- _Task objective_: Copy out the items below, swapping each occurrence of "Screen dimensions" for "Display size" and keeping every other character the same.

- _Supplied material_:
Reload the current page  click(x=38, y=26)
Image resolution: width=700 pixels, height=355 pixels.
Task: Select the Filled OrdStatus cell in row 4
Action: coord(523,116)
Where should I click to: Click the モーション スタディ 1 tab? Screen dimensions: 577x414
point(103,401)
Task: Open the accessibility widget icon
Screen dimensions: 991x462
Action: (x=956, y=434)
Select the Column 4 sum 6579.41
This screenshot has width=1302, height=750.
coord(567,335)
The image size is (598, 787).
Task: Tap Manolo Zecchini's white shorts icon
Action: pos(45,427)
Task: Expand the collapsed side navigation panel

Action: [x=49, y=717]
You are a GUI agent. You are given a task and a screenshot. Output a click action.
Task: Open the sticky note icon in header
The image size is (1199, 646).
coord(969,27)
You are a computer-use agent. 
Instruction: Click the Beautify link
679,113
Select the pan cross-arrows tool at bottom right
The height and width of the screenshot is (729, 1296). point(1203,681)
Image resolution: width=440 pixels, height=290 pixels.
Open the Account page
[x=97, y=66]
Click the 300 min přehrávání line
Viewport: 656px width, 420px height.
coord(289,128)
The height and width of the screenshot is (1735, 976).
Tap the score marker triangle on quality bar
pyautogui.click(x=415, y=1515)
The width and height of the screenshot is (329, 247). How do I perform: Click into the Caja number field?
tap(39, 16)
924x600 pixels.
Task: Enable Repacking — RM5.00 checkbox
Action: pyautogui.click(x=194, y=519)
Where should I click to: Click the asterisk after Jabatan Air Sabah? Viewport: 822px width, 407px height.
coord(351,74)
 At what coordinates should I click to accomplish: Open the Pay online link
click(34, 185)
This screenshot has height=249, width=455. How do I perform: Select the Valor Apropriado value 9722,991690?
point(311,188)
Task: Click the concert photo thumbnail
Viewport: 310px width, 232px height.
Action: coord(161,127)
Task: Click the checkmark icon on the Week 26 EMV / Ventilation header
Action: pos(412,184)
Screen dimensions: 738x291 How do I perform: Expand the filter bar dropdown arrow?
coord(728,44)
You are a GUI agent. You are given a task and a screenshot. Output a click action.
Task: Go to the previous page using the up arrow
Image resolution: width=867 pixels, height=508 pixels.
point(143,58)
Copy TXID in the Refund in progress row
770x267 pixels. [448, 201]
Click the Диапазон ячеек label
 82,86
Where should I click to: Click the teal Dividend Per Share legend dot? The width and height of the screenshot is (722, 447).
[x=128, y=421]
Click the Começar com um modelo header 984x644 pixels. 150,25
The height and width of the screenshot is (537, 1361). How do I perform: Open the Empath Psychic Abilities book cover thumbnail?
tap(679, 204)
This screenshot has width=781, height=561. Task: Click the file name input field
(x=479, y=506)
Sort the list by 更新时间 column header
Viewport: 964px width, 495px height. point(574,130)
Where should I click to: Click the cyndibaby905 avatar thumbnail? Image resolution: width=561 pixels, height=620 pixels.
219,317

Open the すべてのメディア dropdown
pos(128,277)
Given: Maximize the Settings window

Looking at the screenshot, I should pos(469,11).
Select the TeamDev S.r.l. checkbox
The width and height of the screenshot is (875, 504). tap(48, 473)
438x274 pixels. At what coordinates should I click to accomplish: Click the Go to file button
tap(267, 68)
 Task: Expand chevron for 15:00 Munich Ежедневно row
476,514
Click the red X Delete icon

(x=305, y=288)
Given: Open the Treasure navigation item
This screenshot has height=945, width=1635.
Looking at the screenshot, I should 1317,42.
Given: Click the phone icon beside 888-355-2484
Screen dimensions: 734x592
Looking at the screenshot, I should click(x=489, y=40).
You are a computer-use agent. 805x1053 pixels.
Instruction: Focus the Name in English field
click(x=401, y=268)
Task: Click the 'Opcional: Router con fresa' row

- _Full output_:
Reload the current page  click(x=38, y=26)
Image resolution: width=700 pixels, height=355 pixels.
Task: Select the Filled OrdStatus cell in row 4
Action: coord(523,116)
Where should I click to: Click the モーション スタディ 1 tab? Display size: 577x414
point(103,401)
Task: Open the accessibility widget icon
Display size: 991x462
Action: (x=956, y=434)
Select the Column 4 sum 6579.41
This screenshot has width=1302, height=750.
coord(567,335)
The image size is (598, 787).
Task: Tap Manolo Zecchini's white shorts icon
Action: pos(45,427)
Task: Expand the collapsed side navigation panel

Action: [x=49, y=717]
You are a GUI agent. You are given a task and a screenshot. Output a click action.
Task: Open the sticky note icon in header
The image size is (1199, 646).
coord(969,27)
You are a computer-use agent. 
Instruction: Click the Beautify link
679,113
Select the pan cross-arrows tool at bottom right
The height and width of the screenshot is (729, 1296). point(1203,681)
Image resolution: width=440 pixels, height=290 pixels.
Open the Account page
[x=97, y=66]
Click the 300 min přehrávání line
Viewport: 656px width, 420px height.
coord(289,128)
The height and width of the screenshot is (1735, 976).
Tap the score marker triangle on quality bar
pyautogui.click(x=415, y=1515)
The width and height of the screenshot is (329, 247). How do I perform: Click into the Caja number field?
tap(39, 16)
924x600 pixels.
Task: Enable Repacking — RM5.00 checkbox
Action: pyautogui.click(x=194, y=519)
Where should I click to: Click the asterisk after Jabatan Air Sabah? Viewport: 822px width, 407px height.
coord(351,74)
 At what coordinates should I click to accomplish: Open the Pay online link
click(34, 185)
This screenshot has height=249, width=455. How do I perform: Select the Valor Apropriado value 9722,991690?
point(311,188)
Task: Click the concert photo thumbnail
Viewport: 310px width, 232px height.
Action: coord(161,127)
Task: Click the checkmark icon on the Week 26 EMV / Ventilation header
Action: pos(412,184)
Display size: 738x291 How do I perform: Expand the filter bar dropdown arrow?
coord(728,44)
You are a GUI agent. You are given a task and a screenshot. Output a click action.
Task: Go to the previous page using the up arrow
Image resolution: width=867 pixels, height=508 pixels.
point(143,58)
Copy TXID in the Refund in progress row
770x267 pixels. [448, 201]
Click the Диапазон ячеек label
 82,86
Where should I click to: Click the teal Dividend Per Share legend dot? The width and height of the screenshot is (722, 447).
[x=128, y=421]
Click the Começar com um modelo header 984x644 pixels. 150,25
The height and width of the screenshot is (537, 1361). How do I perform: Open the Empath Psychic Abilities book cover thumbnail?
tap(679, 204)
This screenshot has width=781, height=561. Task: Click the file name input field
(x=479, y=506)
Sort the list by 更新时间 column header
Viewport: 964px width, 495px height. point(574,130)
Where should I click to: Click the cyndibaby905 avatar thumbnail? Image resolution: width=561 pixels, height=620 pixels.
219,317

Open the すべてのメディア dropdown
pos(128,277)
Given: Maximize the Settings window

Looking at the screenshot, I should pos(469,11).
Select the TeamDev S.r.l. checkbox
The width and height of the screenshot is (875, 504). tap(48, 473)
438x274 pixels. At what coordinates should I click to accomplish: Click the Go to file button
tap(267, 68)
 Task: Expand chevron for 15:00 Munich Ежедневно row
476,514
Click the red X Delete icon

(x=305, y=288)
Given: Open the Treasure navigation item
This screenshot has height=945, width=1635.
Looking at the screenshot, I should 1317,42.
Given: Click the phone icon beside 888-355-2484
Display size: 734x592
Looking at the screenshot, I should click(x=489, y=40).
You are a computer-use agent. 805x1053 pixels.
Instruction: Focus the Name in English field
click(x=401, y=268)
Task: Click the 'Opcional: Router con fresa' row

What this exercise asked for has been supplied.